== WORK TO BE COMPLETED ==
Recast the records between the lines holding "971x1264 pixels. Task: Click the Wafer" and "tap(207, 84)", inclusive, as a numbered list, omitting blank lines.

== INFORMATION SUPPLIED ==
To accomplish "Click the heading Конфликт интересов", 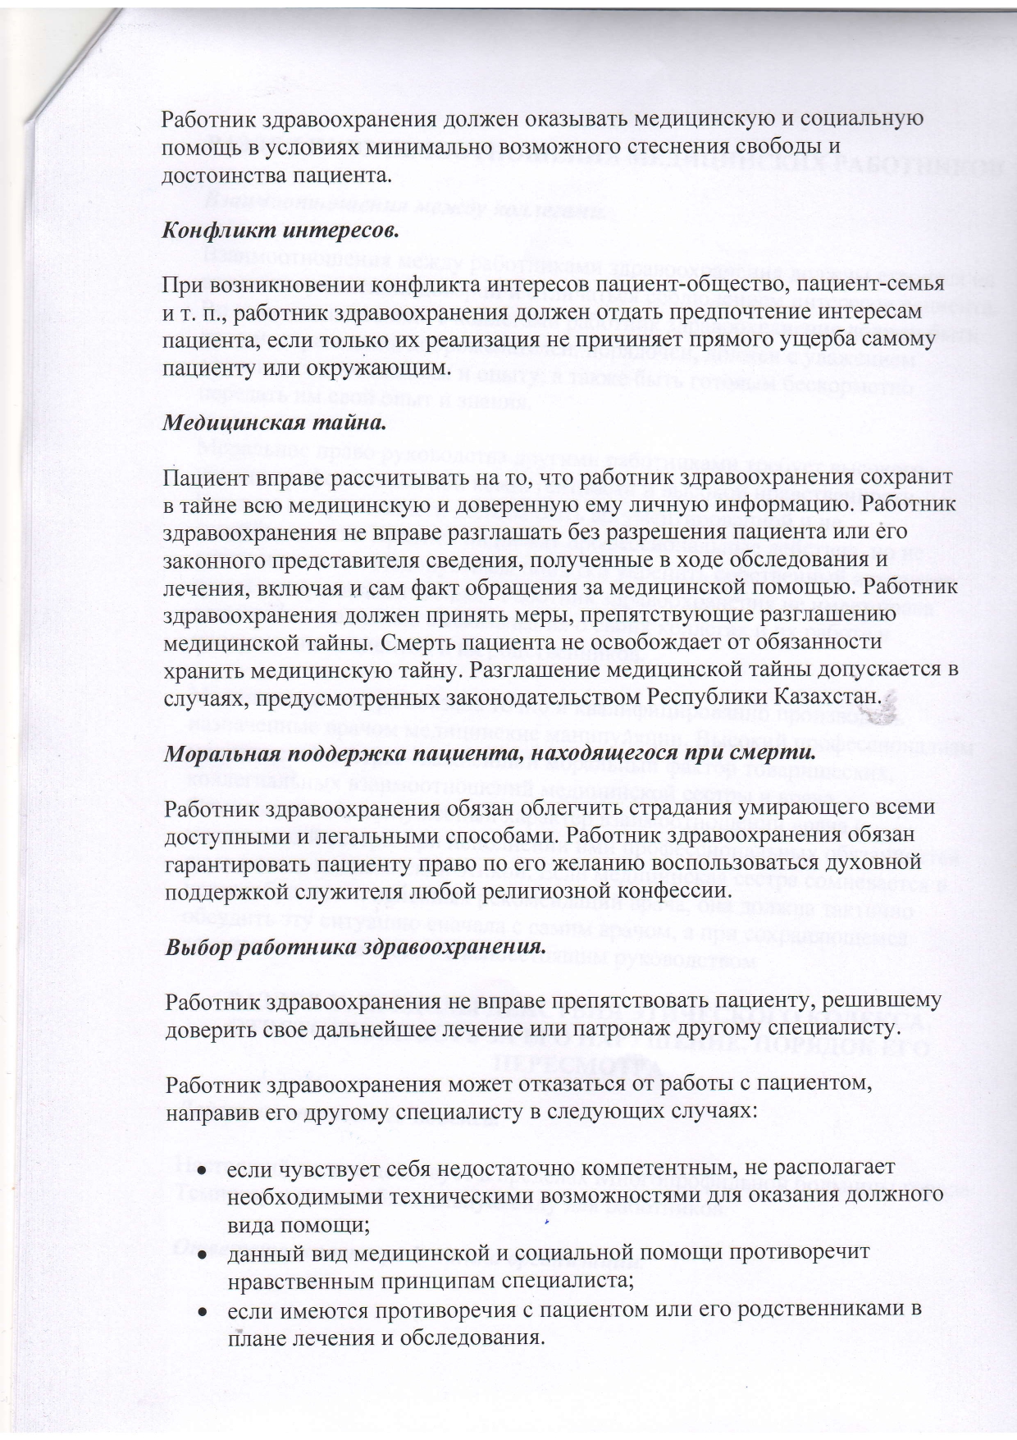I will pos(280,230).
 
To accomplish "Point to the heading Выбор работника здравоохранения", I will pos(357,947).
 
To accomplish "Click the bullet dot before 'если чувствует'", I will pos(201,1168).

* * *

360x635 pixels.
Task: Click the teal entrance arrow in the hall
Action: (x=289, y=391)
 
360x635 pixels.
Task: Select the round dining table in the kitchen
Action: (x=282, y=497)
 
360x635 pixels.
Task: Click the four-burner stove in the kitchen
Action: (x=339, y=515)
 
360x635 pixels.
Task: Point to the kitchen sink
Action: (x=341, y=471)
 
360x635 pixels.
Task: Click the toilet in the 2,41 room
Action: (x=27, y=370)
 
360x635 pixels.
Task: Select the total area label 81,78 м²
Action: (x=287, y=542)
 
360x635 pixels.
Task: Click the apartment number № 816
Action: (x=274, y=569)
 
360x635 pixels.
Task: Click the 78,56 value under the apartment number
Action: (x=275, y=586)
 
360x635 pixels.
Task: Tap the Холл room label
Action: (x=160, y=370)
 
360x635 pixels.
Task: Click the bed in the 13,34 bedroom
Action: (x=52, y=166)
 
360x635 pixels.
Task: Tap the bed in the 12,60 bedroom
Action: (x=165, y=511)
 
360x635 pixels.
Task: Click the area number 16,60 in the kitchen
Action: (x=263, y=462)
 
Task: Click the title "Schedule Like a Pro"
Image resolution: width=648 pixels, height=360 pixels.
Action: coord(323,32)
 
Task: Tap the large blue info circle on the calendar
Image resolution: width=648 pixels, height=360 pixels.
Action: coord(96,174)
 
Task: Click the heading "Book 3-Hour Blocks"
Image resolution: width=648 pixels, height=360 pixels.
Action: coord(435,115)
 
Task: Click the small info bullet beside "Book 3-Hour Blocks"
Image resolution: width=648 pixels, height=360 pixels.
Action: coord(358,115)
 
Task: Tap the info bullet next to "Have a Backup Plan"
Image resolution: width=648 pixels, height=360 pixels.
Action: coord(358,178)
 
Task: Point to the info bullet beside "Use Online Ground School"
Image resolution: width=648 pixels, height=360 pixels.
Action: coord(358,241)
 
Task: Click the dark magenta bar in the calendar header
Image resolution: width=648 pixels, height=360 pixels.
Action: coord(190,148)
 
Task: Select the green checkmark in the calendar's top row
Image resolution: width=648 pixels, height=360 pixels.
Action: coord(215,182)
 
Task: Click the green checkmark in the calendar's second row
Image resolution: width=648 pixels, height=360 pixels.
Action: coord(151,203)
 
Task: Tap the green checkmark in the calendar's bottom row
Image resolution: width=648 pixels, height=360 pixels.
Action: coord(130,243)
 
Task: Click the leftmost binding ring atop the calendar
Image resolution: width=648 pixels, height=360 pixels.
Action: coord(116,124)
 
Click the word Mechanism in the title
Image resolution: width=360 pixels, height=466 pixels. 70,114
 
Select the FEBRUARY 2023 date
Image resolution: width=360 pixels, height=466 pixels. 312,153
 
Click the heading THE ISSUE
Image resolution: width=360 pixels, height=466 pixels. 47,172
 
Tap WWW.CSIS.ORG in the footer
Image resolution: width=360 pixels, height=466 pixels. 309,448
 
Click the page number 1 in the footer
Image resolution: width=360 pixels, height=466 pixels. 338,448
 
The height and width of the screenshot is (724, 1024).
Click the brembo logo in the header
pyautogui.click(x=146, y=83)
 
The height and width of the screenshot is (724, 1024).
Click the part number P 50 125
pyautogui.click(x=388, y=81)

...

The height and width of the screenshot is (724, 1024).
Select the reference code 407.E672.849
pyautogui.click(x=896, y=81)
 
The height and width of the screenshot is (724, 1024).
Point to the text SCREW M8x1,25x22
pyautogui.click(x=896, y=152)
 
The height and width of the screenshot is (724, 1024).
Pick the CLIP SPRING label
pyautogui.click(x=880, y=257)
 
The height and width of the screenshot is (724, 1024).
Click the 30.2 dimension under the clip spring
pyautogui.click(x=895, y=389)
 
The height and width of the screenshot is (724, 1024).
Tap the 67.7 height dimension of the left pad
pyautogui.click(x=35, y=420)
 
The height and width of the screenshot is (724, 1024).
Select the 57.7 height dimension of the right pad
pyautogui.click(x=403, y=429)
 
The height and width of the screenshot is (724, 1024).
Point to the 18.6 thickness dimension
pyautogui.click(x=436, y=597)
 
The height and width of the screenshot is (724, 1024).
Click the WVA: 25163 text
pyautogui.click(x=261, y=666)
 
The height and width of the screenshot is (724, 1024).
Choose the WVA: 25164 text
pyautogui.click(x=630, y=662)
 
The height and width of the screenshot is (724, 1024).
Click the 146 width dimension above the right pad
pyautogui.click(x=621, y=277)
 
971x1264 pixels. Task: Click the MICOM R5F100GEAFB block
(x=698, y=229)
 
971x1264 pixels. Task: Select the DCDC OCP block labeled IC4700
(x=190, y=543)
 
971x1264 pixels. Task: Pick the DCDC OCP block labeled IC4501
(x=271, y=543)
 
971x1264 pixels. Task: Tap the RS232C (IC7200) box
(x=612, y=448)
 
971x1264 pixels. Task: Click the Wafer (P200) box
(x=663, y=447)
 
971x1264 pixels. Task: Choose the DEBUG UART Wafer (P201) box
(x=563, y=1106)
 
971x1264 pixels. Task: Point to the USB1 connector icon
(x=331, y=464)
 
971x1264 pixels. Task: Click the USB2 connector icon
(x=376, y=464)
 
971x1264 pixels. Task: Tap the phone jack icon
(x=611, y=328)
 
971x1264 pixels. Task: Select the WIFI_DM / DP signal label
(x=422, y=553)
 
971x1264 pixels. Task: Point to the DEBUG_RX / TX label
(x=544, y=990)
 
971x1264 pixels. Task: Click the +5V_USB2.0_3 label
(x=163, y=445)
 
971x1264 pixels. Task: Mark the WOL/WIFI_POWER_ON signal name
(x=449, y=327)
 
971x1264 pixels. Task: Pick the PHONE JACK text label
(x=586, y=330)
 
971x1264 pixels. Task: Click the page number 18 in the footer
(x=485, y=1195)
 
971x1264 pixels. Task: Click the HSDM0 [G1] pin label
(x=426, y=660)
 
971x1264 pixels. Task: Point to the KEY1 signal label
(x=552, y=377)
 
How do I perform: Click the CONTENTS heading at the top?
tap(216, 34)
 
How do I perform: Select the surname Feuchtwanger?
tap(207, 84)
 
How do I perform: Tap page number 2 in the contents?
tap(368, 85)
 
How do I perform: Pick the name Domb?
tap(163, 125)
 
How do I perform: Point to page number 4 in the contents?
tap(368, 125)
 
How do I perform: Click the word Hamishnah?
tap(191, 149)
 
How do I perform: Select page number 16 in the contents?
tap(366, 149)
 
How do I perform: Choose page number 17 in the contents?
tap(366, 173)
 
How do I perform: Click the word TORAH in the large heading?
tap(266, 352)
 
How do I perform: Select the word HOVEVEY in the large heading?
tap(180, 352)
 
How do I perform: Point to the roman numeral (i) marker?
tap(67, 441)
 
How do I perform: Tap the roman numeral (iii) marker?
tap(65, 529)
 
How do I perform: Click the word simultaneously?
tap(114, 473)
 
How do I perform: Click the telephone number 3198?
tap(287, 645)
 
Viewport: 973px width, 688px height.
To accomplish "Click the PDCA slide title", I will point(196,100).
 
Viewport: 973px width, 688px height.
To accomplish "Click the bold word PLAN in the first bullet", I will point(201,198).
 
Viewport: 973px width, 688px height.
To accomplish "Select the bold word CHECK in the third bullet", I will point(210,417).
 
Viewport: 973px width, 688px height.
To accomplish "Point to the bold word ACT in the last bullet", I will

== SOLUTION TO THE EXERCISE ==
1. 971x1264 pixels. Task: Click the Wafer (P200) box
2. (x=663, y=447)
3. 971x1264 pixels. Task: Choose the DEBUG UART Wafer (P201) box
4. (x=563, y=1106)
5. 971x1264 pixels. Task: Point to the USB1 connector icon
6. (x=331, y=464)
7. 971x1264 pixels. Task: Click the USB2 connector icon
8. (x=376, y=464)
9. 971x1264 pixels. Task: Tap the phone jack icon
10. (x=611, y=328)
11. 971x1264 pixels. Task: Select the WIFI_DM / DP signal label
12. (x=422, y=553)
13. 971x1264 pixels. Task: Point to the DEBUG_RX / TX label
14. (x=544, y=990)
15. 971x1264 pixels. Task: Click the +5V_USB2.0_3 label
16. (x=163, y=445)
17. 971x1264 pixels. Task: Mark the WOL/WIFI_POWER_ON signal name
18. (x=449, y=327)
19. 971x1264 pixels. Task: Pick the PHONE JACK text label
20. (x=586, y=330)
21. 971x1264 pixels. Task: Click the page number 18 in the footer
22. (x=485, y=1195)
23. 971x1264 pixels. Task: Click the HSDM0 [G1] pin label
24. (x=426, y=660)
25. 971x1264 pixels. Task: Point to the KEY1 signal label
26. (x=552, y=377)
27. How do I perform: Click the CONTENTS heading at the top?
28. tap(216, 34)
29. How do I perform: Select the surname Feuchtwanger?
30. tap(207, 84)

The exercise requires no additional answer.